=== WORK INSTRUCTIONS ===
Given the material below, return only the lines starting at the line with "Screen dimensions: 786x461" and ending at the line with "Clear the BG-D-DMORENO01 device selection", exactly as they appear.

*** Begin section ***

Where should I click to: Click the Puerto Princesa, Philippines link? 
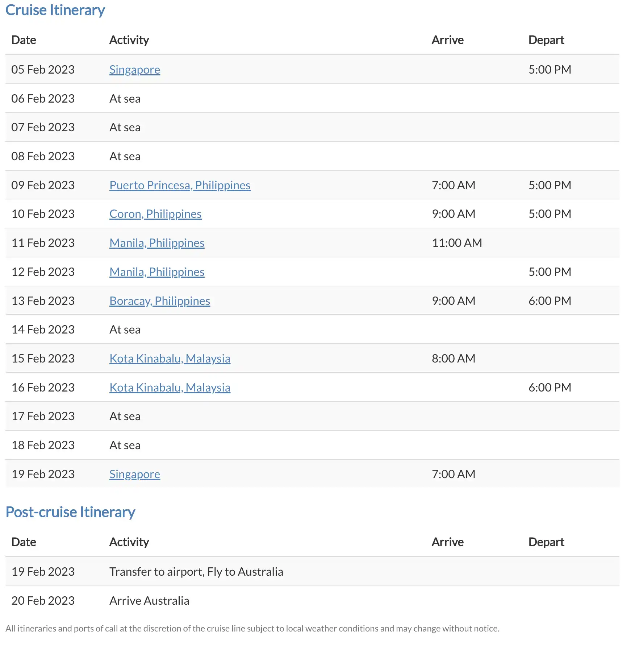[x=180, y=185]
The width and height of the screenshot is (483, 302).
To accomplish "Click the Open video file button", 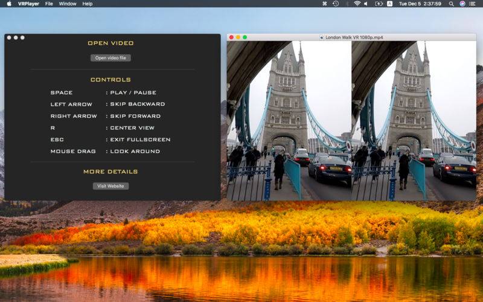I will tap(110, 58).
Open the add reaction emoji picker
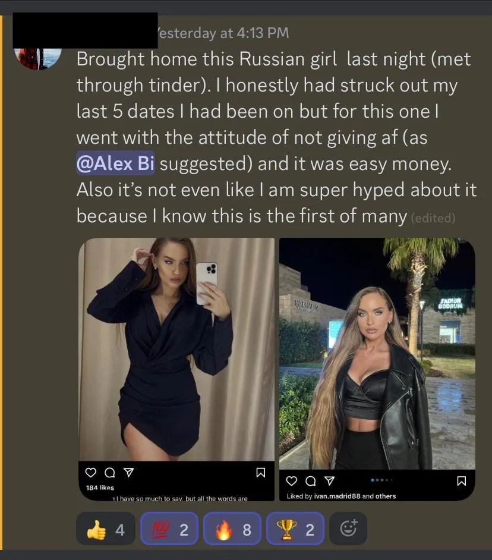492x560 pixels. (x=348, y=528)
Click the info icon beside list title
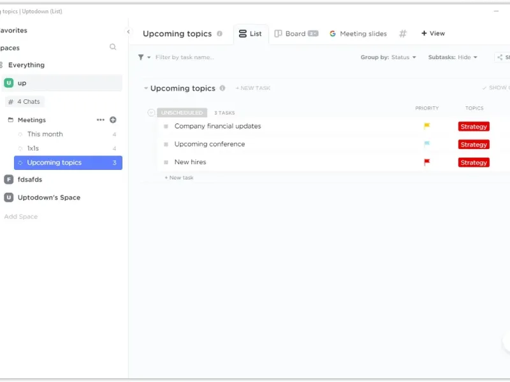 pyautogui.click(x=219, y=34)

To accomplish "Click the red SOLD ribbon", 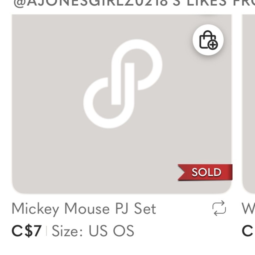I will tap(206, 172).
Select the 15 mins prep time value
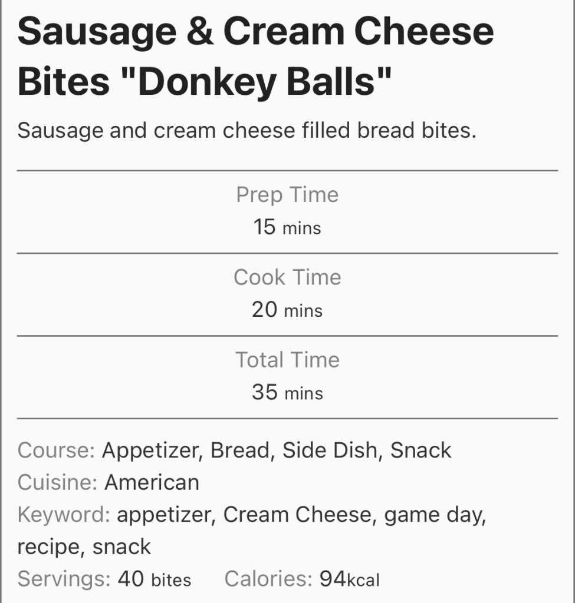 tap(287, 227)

*** End section ***
*** Begin section ***

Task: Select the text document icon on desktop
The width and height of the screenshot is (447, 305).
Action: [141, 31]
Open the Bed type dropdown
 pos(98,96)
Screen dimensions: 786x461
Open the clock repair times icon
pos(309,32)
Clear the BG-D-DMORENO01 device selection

*** End section ***

=== SOLUTION TO THE PROBLEM ===
Screen dimensions: 786x461
Open the clock repair times icon
pos(309,32)
Clear the BG-D-DMORENO01 device selection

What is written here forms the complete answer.